Introduction
Isolating nuclei is a critical step for single cell RNA-sequencing and ATAC-sequencing workflows. Ensuring that non-clustered, debris free samples are input is crucial to successful library preparation. Dual fluorescence counting using the CellDrop™ FL Automated Cell Counter is used to distinguish unlysed intact cells from successfully isolated nuclei. Cluster analysis software provides the user with an aggregation estimate, and the resulting images allow the user to determine if the debris has been successfully removed.
Counting Nuclei with AO/PI Stain
Acridine Orange and Propidium Iodide (AO/PI) are used to determine the success of a nuclei isolation. In traditional cell viability testing, the AO/PI dye combination stains live cells so they fluoresce green and dead cells fluoresce red. However, the stain will also label successfully isolated nuclei red and any remaining intact cells green. This allows the user to calculate the residual intact cells that carryover as a percent of total counted and determine if the experimental workflow can proceed.
As the nuclear pore complex will allow passive diffusion up to 30-60 kDa, both AO and PI (~0.6 kDa) freely pass into the nucleus and will display a red signal due to a FRET interaction between the two fluorophores. Minimizing the number of intact cells in the isolation is important, so accurately enumerating the intact cells with AO/PI can improve quality control and improve consistency in the results of downstream workflows.
Nuclei Isolation Procedure & Considerations
Nuclei were isolated from HEK293T cell cultures according to the 10X Genomics® protocol for the “Isolation of Nuclei from Single Cell Suspensions. CG000124 Rev D.” Before lysis, cell density and viability were assessed using the standard CellDrop AO/PI protocol to confirm a minimum of 2.5 million cells/mL at >90% viability.
Minimizing debris and large clusters is important for the downstream workflow of single-cell sequencing, since these can clog the fluidic chips resulting in low quality libraries or failed sequencing experiments. It is therefore critical for nuclei suspensions to be filtered to remove cellular debris post-lysis. Refer to the manufacturer’s protocol if large clusters of nuclei are observed.

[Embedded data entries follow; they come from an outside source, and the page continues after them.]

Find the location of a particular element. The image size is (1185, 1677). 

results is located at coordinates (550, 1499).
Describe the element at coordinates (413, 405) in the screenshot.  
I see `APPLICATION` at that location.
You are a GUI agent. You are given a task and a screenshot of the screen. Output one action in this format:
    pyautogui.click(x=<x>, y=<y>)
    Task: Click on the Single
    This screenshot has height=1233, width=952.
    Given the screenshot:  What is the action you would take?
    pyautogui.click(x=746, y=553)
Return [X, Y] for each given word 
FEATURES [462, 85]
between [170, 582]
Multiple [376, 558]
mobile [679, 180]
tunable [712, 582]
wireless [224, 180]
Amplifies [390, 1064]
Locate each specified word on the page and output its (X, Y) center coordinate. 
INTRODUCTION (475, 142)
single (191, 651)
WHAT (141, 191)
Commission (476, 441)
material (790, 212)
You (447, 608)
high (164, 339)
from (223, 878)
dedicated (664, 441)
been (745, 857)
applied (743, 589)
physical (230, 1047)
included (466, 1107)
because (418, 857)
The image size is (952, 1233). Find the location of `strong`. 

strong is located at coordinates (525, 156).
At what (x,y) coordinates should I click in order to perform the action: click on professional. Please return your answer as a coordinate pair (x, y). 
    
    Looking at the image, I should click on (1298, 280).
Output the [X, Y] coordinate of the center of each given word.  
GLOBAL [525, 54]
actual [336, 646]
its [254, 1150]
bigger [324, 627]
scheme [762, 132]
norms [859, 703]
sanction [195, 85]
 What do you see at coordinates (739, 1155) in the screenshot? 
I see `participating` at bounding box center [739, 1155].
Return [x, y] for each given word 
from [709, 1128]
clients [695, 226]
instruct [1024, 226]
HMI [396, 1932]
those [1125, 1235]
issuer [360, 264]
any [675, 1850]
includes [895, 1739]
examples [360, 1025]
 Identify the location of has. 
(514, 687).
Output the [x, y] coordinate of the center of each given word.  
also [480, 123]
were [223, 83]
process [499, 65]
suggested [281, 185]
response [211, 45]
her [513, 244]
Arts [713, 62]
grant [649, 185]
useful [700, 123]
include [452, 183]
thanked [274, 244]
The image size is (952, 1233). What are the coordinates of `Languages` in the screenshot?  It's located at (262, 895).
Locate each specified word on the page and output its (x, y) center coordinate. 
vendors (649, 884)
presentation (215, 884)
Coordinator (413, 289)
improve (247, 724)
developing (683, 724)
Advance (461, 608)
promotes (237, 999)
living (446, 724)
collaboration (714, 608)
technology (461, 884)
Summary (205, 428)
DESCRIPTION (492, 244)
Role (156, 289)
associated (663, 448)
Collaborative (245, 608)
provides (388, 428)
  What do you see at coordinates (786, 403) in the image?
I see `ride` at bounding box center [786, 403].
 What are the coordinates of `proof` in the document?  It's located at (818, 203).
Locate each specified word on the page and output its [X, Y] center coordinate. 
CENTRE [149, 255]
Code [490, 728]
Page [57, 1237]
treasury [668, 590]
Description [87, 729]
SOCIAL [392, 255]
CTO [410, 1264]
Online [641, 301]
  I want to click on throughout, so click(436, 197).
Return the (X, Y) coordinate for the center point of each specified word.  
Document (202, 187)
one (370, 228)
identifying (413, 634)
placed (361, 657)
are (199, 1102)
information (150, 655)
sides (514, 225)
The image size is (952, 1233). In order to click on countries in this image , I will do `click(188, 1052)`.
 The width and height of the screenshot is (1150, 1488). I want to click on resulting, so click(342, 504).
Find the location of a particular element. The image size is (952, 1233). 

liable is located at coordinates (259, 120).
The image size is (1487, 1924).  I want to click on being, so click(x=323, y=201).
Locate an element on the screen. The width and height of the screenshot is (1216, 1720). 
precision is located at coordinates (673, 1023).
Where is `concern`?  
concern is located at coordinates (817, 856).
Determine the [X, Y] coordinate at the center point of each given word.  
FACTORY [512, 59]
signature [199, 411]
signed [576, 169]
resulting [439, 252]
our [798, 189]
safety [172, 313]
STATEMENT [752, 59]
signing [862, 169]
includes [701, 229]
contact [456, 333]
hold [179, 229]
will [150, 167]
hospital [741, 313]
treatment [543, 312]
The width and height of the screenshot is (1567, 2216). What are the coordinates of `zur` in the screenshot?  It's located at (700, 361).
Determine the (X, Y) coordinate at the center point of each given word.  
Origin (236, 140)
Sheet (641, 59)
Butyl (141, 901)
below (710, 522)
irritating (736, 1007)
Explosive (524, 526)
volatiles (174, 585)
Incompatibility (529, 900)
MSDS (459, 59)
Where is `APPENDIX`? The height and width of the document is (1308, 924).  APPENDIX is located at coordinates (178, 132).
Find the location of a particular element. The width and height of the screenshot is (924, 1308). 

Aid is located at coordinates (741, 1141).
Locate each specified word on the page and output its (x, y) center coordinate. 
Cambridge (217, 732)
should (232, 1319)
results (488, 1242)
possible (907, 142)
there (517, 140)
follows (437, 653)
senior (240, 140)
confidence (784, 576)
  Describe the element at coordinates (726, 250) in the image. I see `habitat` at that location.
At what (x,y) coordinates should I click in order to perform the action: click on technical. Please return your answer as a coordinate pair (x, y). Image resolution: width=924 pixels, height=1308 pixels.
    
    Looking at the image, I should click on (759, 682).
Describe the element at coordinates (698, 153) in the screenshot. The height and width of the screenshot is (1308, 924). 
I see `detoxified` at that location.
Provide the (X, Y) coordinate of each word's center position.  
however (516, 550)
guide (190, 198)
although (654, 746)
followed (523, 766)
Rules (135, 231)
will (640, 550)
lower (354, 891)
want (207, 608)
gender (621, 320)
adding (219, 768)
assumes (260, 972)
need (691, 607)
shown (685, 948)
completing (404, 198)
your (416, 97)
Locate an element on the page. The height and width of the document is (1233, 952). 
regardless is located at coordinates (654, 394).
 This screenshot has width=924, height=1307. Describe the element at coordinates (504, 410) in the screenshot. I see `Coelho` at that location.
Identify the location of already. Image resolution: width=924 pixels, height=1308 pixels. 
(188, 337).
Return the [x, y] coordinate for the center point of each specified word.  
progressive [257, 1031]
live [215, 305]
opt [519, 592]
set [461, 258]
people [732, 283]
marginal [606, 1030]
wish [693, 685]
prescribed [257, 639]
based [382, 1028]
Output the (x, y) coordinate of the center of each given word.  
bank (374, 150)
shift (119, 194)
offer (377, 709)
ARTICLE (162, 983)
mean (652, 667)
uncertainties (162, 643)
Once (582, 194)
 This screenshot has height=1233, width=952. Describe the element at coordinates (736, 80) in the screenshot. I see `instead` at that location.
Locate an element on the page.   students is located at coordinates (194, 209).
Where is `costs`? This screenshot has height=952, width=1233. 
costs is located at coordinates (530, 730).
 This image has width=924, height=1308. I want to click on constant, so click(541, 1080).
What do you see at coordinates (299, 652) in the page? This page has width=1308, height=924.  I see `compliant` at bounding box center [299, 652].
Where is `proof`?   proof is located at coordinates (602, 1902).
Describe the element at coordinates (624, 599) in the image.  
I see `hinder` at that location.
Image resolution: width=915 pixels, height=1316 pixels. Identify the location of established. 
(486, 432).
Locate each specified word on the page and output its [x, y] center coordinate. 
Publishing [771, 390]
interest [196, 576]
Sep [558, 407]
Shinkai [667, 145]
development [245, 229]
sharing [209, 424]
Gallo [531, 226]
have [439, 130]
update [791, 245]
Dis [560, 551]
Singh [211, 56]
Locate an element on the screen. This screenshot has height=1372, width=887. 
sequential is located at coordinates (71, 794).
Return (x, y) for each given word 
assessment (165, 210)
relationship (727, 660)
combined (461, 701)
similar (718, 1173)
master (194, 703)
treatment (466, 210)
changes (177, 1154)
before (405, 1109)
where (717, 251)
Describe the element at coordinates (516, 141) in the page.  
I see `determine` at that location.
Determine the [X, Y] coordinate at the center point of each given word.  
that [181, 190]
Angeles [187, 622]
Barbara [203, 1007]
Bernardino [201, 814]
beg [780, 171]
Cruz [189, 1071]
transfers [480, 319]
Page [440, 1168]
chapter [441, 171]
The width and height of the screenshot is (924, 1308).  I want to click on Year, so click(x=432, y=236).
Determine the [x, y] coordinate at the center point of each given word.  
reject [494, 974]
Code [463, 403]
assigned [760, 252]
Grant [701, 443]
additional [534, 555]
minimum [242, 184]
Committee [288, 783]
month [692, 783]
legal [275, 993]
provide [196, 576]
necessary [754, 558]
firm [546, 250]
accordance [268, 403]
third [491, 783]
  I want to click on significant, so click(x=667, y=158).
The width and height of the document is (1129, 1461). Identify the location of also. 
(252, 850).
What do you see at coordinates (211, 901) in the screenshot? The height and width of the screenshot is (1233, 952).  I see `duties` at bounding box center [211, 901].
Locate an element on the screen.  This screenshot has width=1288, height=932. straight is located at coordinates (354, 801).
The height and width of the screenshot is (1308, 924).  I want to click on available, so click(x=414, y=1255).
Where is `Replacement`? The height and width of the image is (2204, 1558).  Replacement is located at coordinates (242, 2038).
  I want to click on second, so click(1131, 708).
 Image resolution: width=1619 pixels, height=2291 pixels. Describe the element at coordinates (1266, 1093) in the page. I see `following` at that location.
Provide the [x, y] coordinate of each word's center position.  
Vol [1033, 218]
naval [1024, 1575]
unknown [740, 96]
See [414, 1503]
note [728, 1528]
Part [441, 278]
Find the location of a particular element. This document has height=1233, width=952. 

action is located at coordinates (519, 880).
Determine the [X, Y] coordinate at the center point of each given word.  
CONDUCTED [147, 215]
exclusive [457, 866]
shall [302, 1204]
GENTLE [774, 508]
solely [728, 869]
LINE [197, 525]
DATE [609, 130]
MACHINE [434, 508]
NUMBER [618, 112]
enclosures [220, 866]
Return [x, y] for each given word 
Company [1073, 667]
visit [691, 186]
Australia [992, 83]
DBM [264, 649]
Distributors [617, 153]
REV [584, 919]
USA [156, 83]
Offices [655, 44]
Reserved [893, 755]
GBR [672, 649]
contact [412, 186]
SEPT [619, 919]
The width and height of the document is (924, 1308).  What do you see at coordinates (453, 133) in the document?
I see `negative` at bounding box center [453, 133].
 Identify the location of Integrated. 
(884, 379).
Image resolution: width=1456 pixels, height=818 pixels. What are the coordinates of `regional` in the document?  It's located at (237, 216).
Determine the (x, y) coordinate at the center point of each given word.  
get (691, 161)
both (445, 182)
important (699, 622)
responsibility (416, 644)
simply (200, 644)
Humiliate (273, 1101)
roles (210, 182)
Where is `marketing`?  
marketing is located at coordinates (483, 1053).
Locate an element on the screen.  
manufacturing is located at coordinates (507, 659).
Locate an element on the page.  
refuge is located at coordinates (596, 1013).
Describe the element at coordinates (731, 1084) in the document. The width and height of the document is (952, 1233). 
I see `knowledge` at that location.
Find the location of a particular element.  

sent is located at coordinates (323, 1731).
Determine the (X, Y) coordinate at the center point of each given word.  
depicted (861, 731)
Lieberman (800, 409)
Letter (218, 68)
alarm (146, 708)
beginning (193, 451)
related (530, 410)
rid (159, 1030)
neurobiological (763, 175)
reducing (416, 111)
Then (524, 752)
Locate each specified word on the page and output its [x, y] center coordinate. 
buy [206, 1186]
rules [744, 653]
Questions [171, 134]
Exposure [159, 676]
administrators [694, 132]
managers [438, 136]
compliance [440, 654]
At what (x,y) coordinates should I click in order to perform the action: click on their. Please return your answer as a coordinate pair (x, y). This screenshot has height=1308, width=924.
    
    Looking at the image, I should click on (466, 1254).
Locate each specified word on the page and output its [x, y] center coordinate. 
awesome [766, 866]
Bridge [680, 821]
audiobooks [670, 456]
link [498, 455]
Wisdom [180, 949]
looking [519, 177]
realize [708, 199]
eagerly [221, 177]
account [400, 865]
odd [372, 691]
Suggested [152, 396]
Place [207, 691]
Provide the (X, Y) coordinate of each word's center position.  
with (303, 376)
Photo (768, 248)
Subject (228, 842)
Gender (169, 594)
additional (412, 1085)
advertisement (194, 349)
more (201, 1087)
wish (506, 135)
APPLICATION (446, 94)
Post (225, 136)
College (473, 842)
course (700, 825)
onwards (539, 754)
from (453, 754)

Similarly, removing intact cells that did not lyse during the procedure is also critical. Single-cell sequencing procedures such as those employed by 10x Genomics® rely on isolated nuclei for the technology to appropriately detect expression differences in a cellular population.
Many applications, such as ATAC-seq, require intact nuclei for the technique to work properly. Typically, the sample volume for such methods is a limiting factor, so using a single analysis volume for multiple quality control purposes can be beneficial. The unique DirectPipette™ Technology of CellDrop Automated Cell Counters enables counting without disposable slides and the variable chamber volume allows counting volumes of between 5 and 40 µL of sample. Alternatively, CellDrop is also compatible with common disposable plastic or reusable slides. This can allow the user to both quantify the nuclear isolation on the CellDrop and transfer the same slide to a microscope with a higher magnification for nuclear integrity analysis.
Nuclei Isolation AO/PI Count Protocol
The following count protocol settings were determined to be accurate for quantifying and qualifying nuclei isolated from multiple cell lines including Jurkat, HEK293T (Figure 1), and CHO cells using the CellDrop AO/PI App.
Table 1: Recommended Settings for Counting Isolated Nuclei| Count Application | AO/PI |
| Chamber Height | 100 µm |
| Dilution Factor | 2 |
| Diameter(min) | 4 µm |
| Diameter (max) | 20 µm |
| Live Roundness | 1 |
| Dead Roundness | 1 |
| Green Fluorescence Threshold | 10 |
| Red Fluorescence Threshold | 1 |
Nuclei Count and Cluster Size Reporting
CellDrop data provides the user with a count of intact cells vs. nuclei for quality control purposes. All images are automatically saved to the large onboard hard drive and can be inspected for debris using the large HD touchscreen or exported using Wi-Fi, Ethernet or USB. Comprehensive reports can also be generated for printing to network printers or saving as PDF.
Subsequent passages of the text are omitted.